— Begin TEXT SECTION —

[swift-evolution] Partial Ranges (was: Strings in Swift 4)

Sun Feb 5 12:16:09 CST 2017

on Sun Feb 05 2017, Jonathan Hull <jhull-AT-gbis.com> wrote:

>>>>> Just out of curiosity, what are the use-cases for an infinite sequence
>>>>> (as opposed to a sequence which is bounded to the type’s representable
>>>>> values)?
>>>> 
>>>> 1. The type may not have an inherent expressible bound (see BigInt,
>
>>>>  UnsafePointer, and *many* real-life Index types).
>>> 
>>> If I understand what you are saying, this is why I was arguing that
>>> these partial ranges should not, by themselves, conform to Sequence.
>>> In cases where you do have a natural expressible bound, then it should
>>> conditionally conform to sequence.  
>> 
>> I'm sorry, I don't understand that last sentence.  The only way to
>> conditionally conform in one particular case is to make the conformance
>> condition include detection of that case. I could guess at what you mean
>> but I'd rather you explain yourself.  Specifically, which partial ranges
>> should conform to Sequence, and which shouldn't, in your view?

— End TEXT SECTION —
— Begin RECORDS PROVIDED —

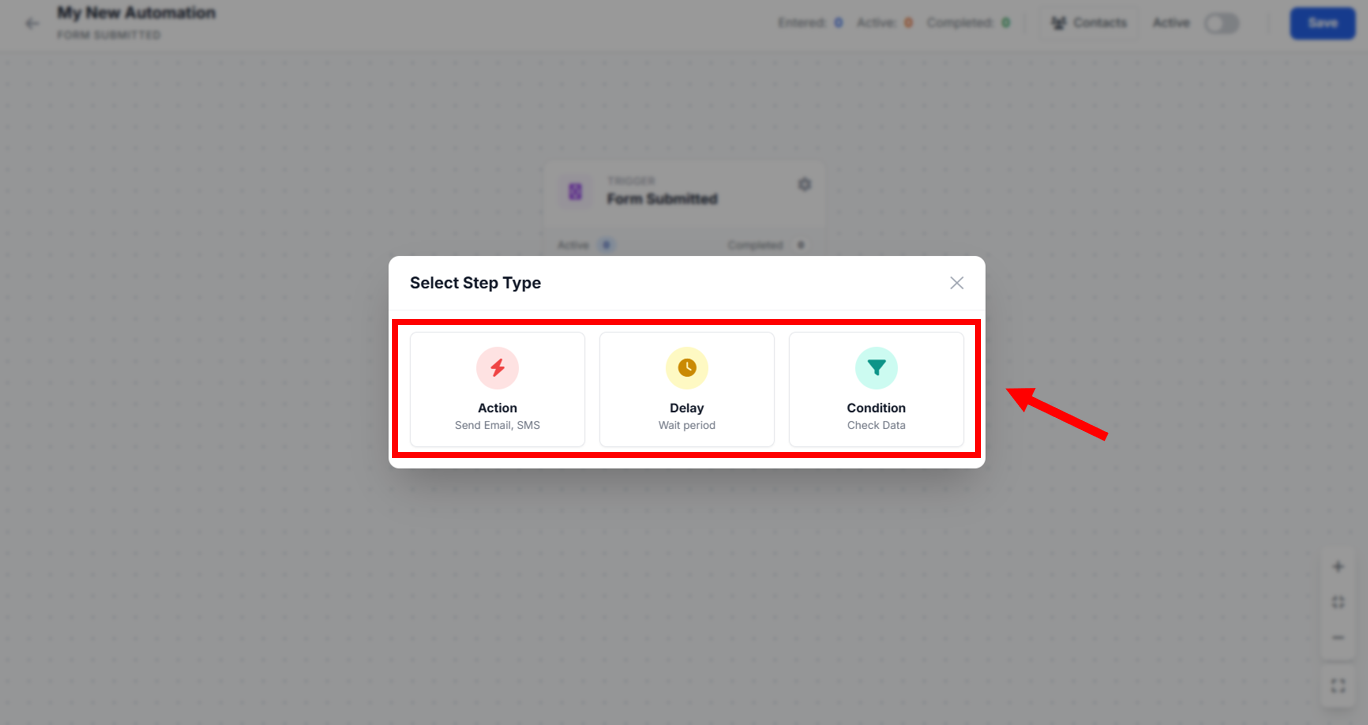Choose the Delay clock icon

pos(687,368)
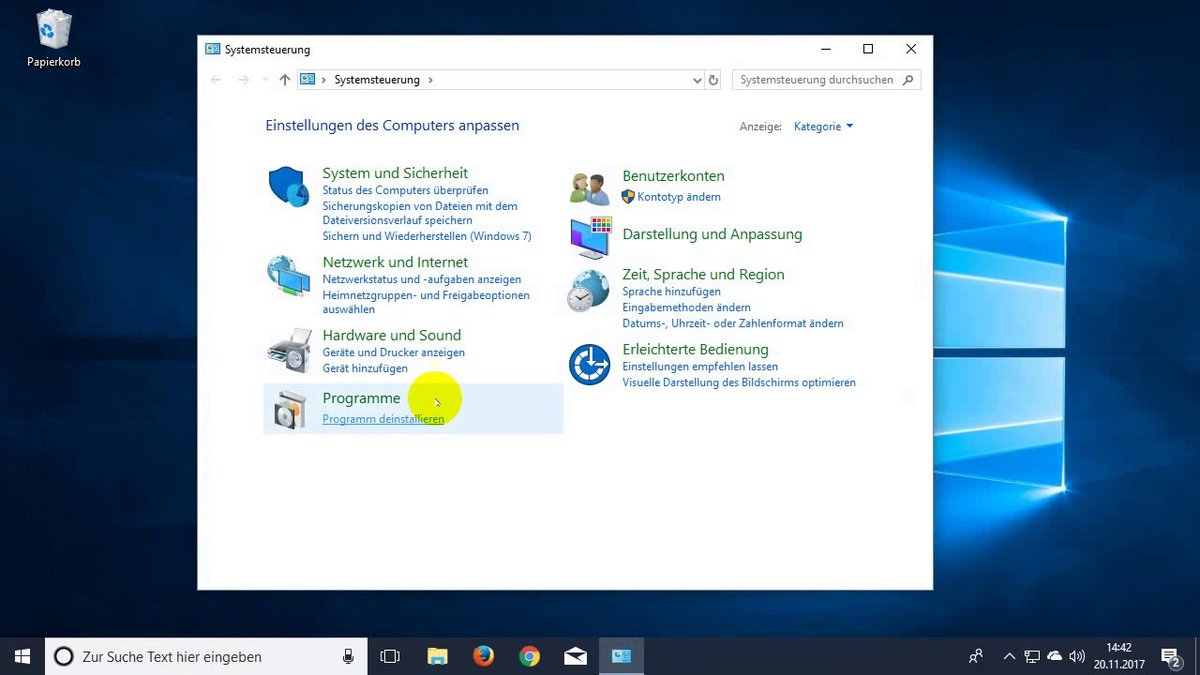Open Papierkorb on the desktop
The height and width of the screenshot is (675, 1200).
tap(52, 30)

— End RECORDS PROVIDED —

WHAT THIS EXERCISE ASKS:
1 - According to the partial ranges thread, which types are given as examples of types that may not have an inherent expressible bound?
2 - Duplicate the passage of the partial ranges thread starting with "Sun Feb 5 12:16:09" and going on through "themselves, conform to Sequence.".

ANSWERS TO EACH TASK:
1 - BigInt, UnsafePointer, and many real-life Index types.

2 -
Sun Feb 5 12:16:09 CST 2017

on Sun Feb 05 2017, Jonathan Hull <jhull-AT-gbis.com> wrote:

>>>>> Just out of curiosity, what are the use-cases for an infinite sequence
>>>>> (as opposed to a sequence which is bounded to the type’s representable
>>>>> values)?
>>>> 
>>>> 1. The type may not have an inherent expressible bound (see BigInt,
>
>>>>  UnsafePointer, and *many* real-life Index types).
>>> 
>>> If I understand what you are saying, this is why I was arguing that
>>> these partial ranges should not, by themselves, conform to Sequence.